Note: I wrote this post a few days ago, and sort of abandoned it. Then I had a conversation with my favorite expat gringoid, who said a bunch of stuff that I’d said in parallel in this post. I’m posting it now mainly for his amusement. It’s unfinished, but there’s some gold flakes mixed in with the silt, if you don’t mind doing some light sifting.


We humans are tool-using beings.

We are such profound tool-users that the boundary between our own being and the being of the tool is blurry. A good tool in use becomes an extension of our mind, our body, our attention, our intention. We do not know where we stop and where the tool begins. And the better the tool, the less we perceive it.

The very best tool, the one that extends us best, the one least distinguishable from our own being is language. Some of us identify with our language so thoroughly that when we have a question, and ask it and answer it with language, we think the language itself asked and answered it.

Most of our life is lived beneath language, beside language, and beyond language.

But to language all life is words, and it is language who says what is and is not real and true.

A bad tool, including bad language, requires us to use language in order to operate the tool. We have to ask ourselves questions and answer them before we can do the next step. Or we have to recall instructions to execute. It is this that makes a sharp boundary between me and the thing I am trying to use. But on this side of “me” is a set of language tools, that seem part of my own being. But they are not really me. They are only my favored tools — so favored that I forgot there is a self beneath them who could use other language and interact differently with the real beings around me, if only I could “open the hand of thought” and let these old interceding words drop away.

This is what we do when we meditate. We let being be. And we let language chatter alongside the being, or we let it stop chattering. We do not let language absorb our being, or we at least allow being to notice its accidental absorption. No, Language: Shhhh… the point of meditation is not (as you assume) to give us a nonverbal experience that we can know about. No, we cannot read books on meditation and get the same knowledge about meditation that we get from doing it. It is not for that.

But it cannot occur to our language-using being to stop using language to think about being. Language uses language to keep using language to use other language. Many of us — most of us — are trapped inside a linguistic machine that moves us more than we move it. When we try to understand ourselves we use words to think thoughts about the object of our thought, Me, what makes me identical to other subjective objects (“Others”) and what makes Me and Others identical to one another (“Identity”). The transcendental subject who uses and cannot stop using its words to do all its understanding cannot comprehend the word-using, word-used transcendental subject behind the word use, because understanding is its words.

If you know what I mean here, this will be, at best, a redescription of a truth you know well.

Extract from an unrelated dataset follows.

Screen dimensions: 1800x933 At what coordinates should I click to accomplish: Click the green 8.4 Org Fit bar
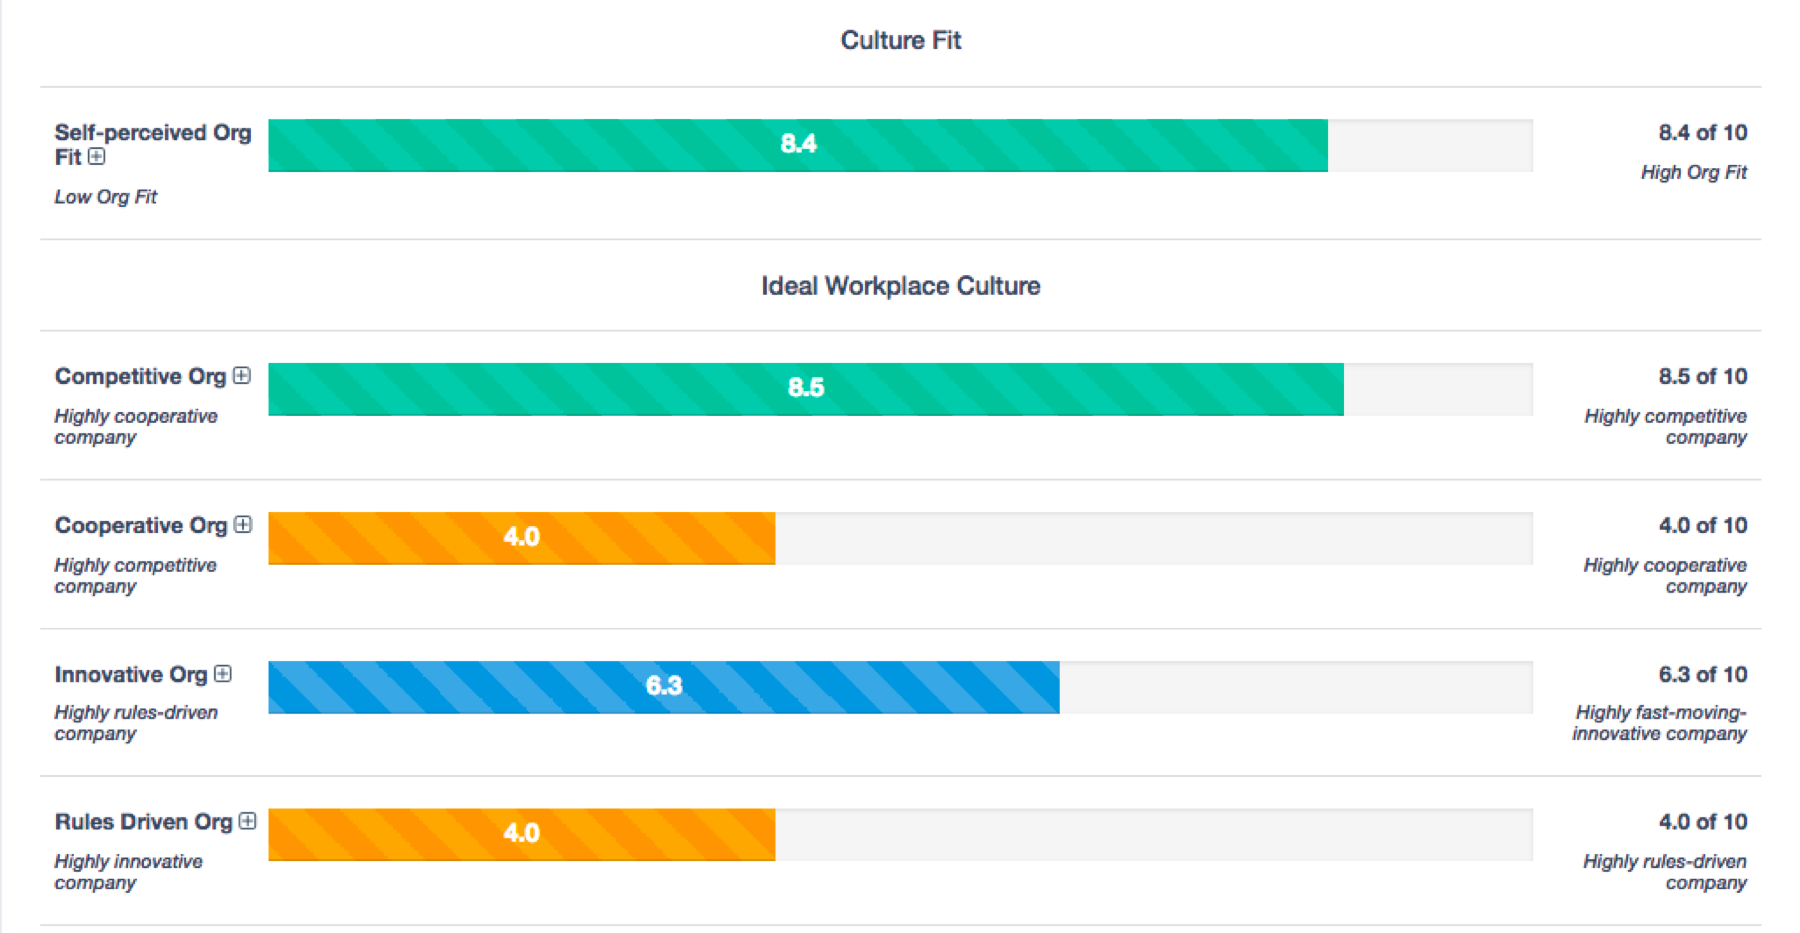pyautogui.click(x=798, y=145)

If you do not know what I mean here, this will be, at best, a redescription of a truth you understand differently and better. You prefer a third-person scientific mode of explaining mystical, existential truths, but beneath all the descriptions we refer to the same deeply mysterious object underpinning all reality. We are all referring to the same Tao, the same Ein Sof.

But this is not about referring — or not only about it. It isn’t even mainly about it.

It is about participating in what transcends our being and what transcends our language.